The people that go to the festival dress in many different fabrics and types of dresses (females) and robes (males). Many females have the same type of style of dress. And the males have many different kinds of robes.
It is important to offer food that the family members liked when they were alive because they want to wish happiness to the deceased.
The Festival - Obon
The dates can vary depending on what part of Japan you live in. Like said before the festival last for three days! The Bon Odori varies from region to region in Japan, with different songs and dance styles, including some adaptations from other parts of the world where Okinawans have settled. The Bon dance is held in the streets, as well as in temples across the island. Obon is an important event socially, as well as from a religious perspective. It is a time when it is nearly mandatory that family members return home to be together.
The festival does coincide with the last harvest. The festival is held every year around the month of August.
To offer items to the dead they put it in the family altar!
Obon is a joyous festival because they believe their loved ones are around at the moment.
The Obon was started from a story of Mokuren, who used his supernatural powers to rescue his mother!
INTERESTING FACTS
- Obon has been celebrated in Japan for more than 500 years and traditionally includes a dance known as Bon Obon.
- It is said that on this single day of the year, the iron port of hell is opened, and the deceased are allowed to leave. Buddhist services are held at temples and in private homes for ancestors, friends and relatives who’ve died, with particular focus on those who’ve died within the past year
INTERESTING FACTS CONT.
- the first day of Obon, Unkeh, is a time for families to gather at the primary family residence to purify the home and its altar. Family members will place fruit, water, sake, tea and a pair of sugar cane stalks on the altar in preparation for the visiting spirits. In the evening, the family lights candles both at the altar and the gateway to the house to invite the spirits inside. Obon is a time of celebration, and Okinawa’s second unique custom, Eisa, is performed in streets everywhere.

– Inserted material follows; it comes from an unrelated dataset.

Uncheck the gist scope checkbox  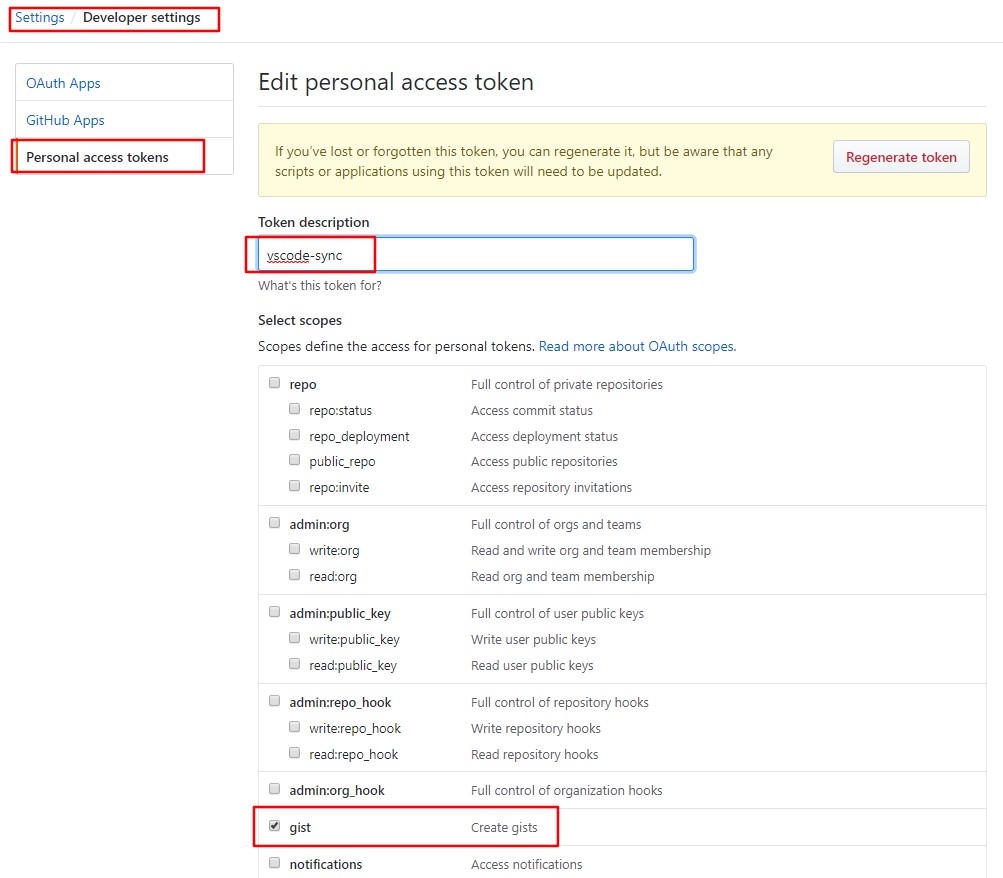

Eisa is a traditional dance. Obon is a time of gift-giving, and a time for sharing. Children and grandchildren return from mainland Japan to Okinawa to pay homage to the ancestors. It’s a time for Ochugen, the presenting of gifts to relatives and bosses and colleagues in the workplace. Okinawa stores rack up hundreds of millions of yen in sales, with typical Ochugengift sets running ¥2,000~5,000. Food seasonings, towels, beer and gift certificates are popular choices.
INTERESTING FACTS CONT.
the final day of Obon, is Uukui, a time when the family gathers and celebrates with a lavish dinner before preparing to send the ancestral spirits back to the other world. A variety of foods are offered and special paper money, uchikabi, is offered to the spirits for use in the other world. Uchikabi is paper imprinted with a coin pattern. About midnight, family members will remove the offerings from the altar and move them to the family gate in front of the home. Incense will be lit, the uchikabi burned, and the families say goodbye to the ancestral spirits for another year. Okinawa tradition is that spirits will carry the uchikabi money with them, and use the sugar cane stalks as walking sticks.